Visual Studio Code Improves Workbench
Written by Kay Ewbank   
Friday, 21 August 2020

Visual Studio Code has been updated with improvements to accessibility and to the Workbench tool. Debugging and source code control have also been improved.

Visual Studio Code is Microsoft's free source-code editor, and despite the name has little to do with Visual Studio. The most visible changes to the new release are to the Workbench Editor. There's a new Open Search Editor command that opens an existing search editor if one exists, or to otherwise create a new one. The Search Editors also now support custom search sort order configurations, including sorting by file type, modified date, or result count.


The Extensions menus have been tidied up, so filter actions are displayed separately, and view the the Extensions Views and More Actions menu uses a better organization of extension queries.



The Git View and More Actions menu has also been reorganized. This has been made possible because of a new submenu proposed API. 

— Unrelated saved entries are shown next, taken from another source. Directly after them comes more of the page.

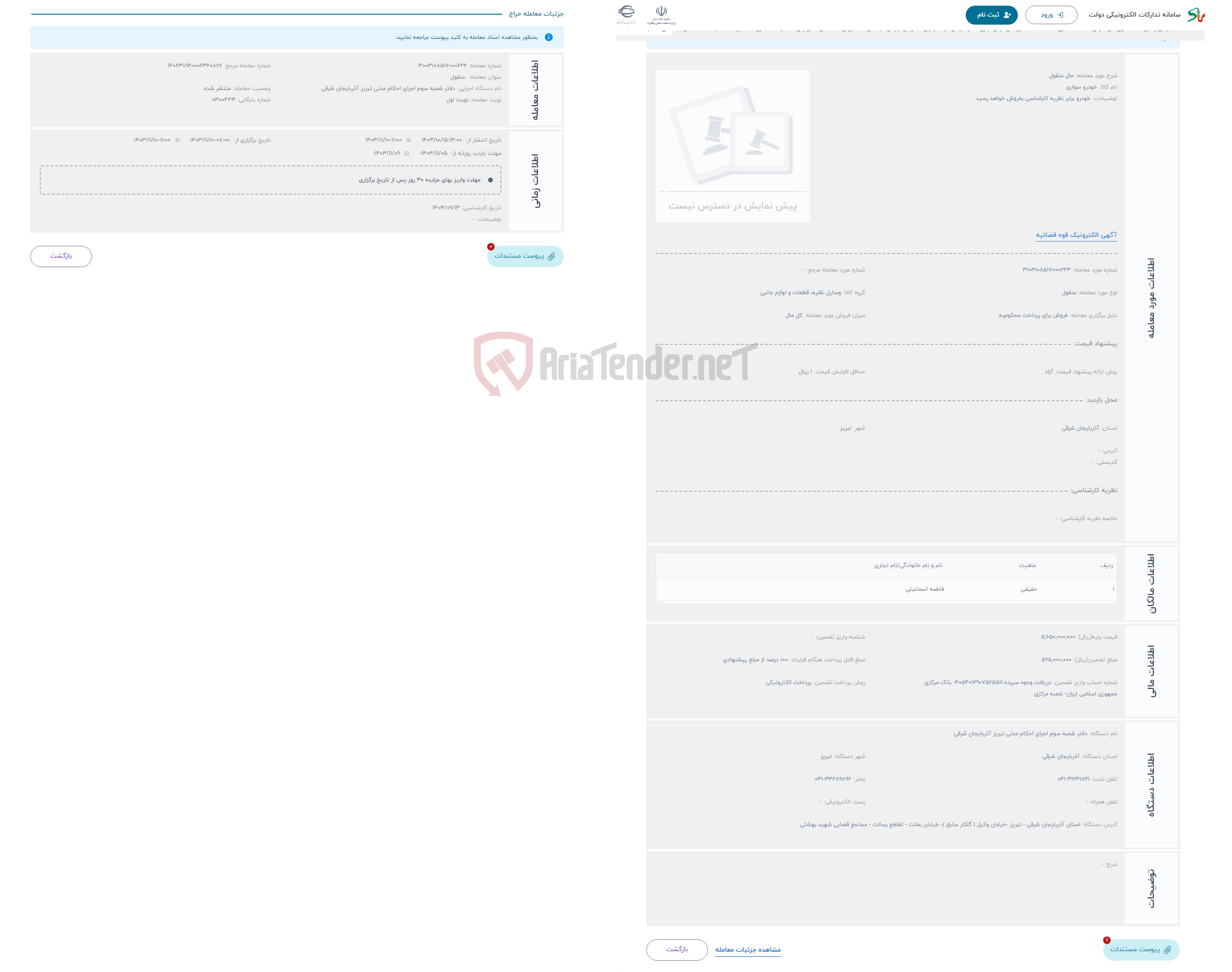Click the بازگشت back button on left panel
Viewport: 1232px width, 972px height.
coord(63,256)
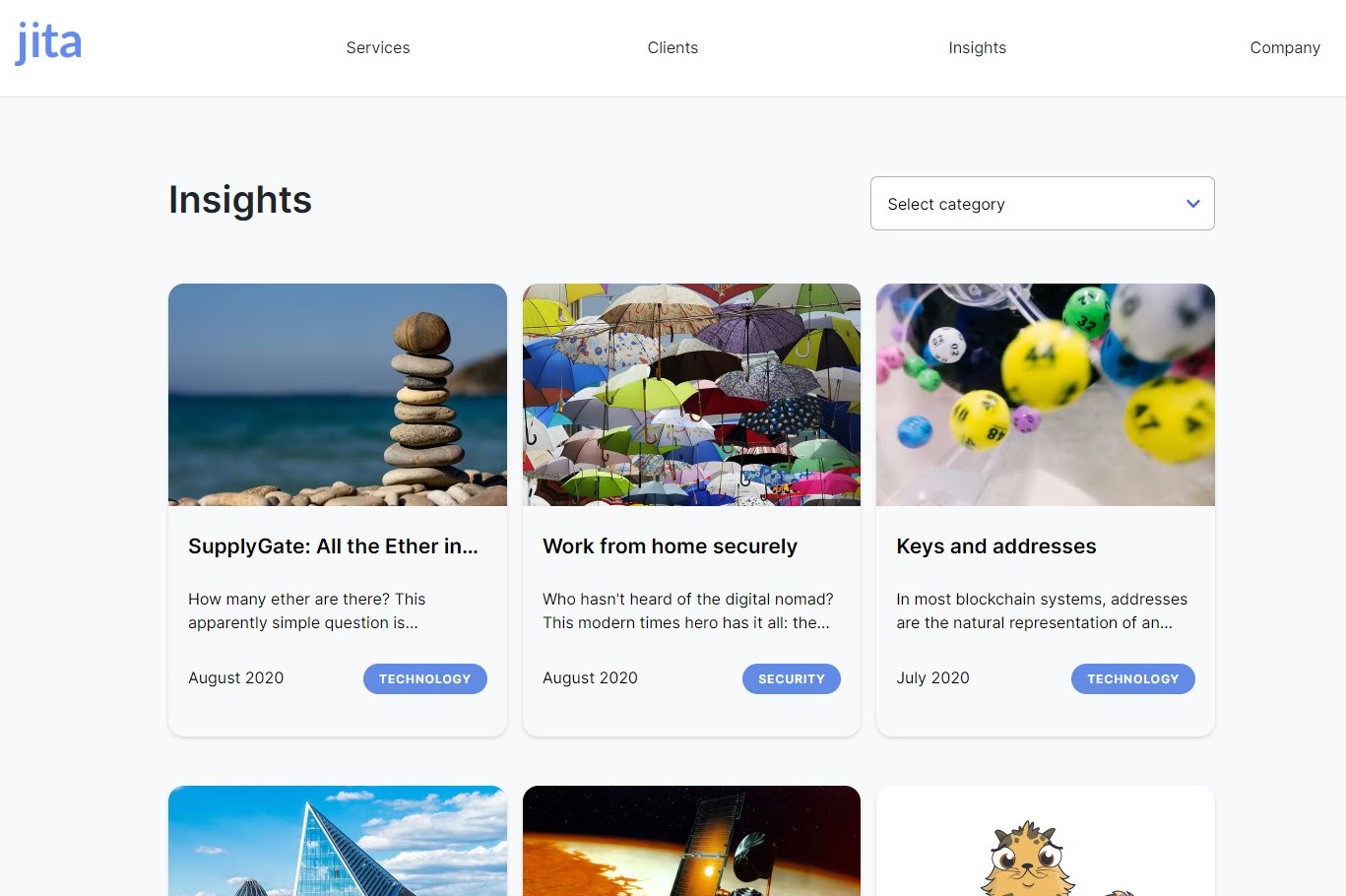Image resolution: width=1346 pixels, height=896 pixels.
Task: Click Technology tag on SupplyGate card
Action: coord(425,678)
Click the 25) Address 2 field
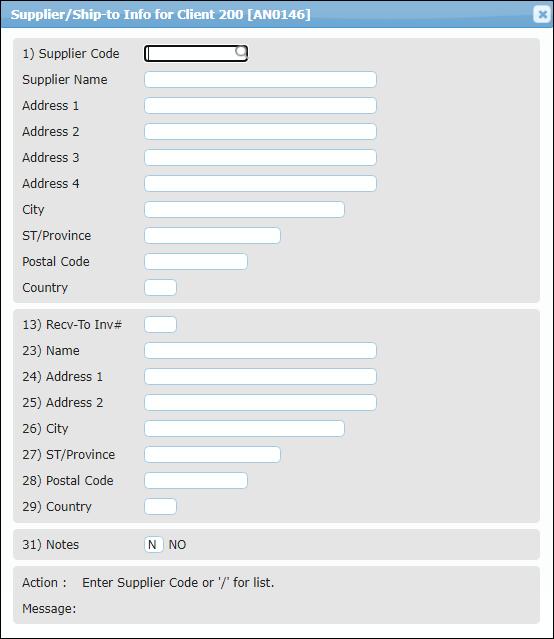554x639 pixels. (260, 403)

GitHub support has also received attention. When publishing a repository to GitHub, you now have the option to make the repository public. Until now the default was that all repositories were private.

There are a number of improvements to the debugging interface. The Debug view now only opens automatically when the first debug session is started, and the debug icon has been made clearer so it's more obvious that running the code will trigger any breakpoints.

There's a new Debug Open Link command to make it easier to debug a URL. Until now, if you wanted to debug a browser, you had to install the Debugger for Chrome extension and write a launch.json config file to debug a page. This command allows you to debug any URL without needing additional launch configurations.

Improved browser support means all of the text file encodings of the desktop version of VS Code are now also supported when running in a browser.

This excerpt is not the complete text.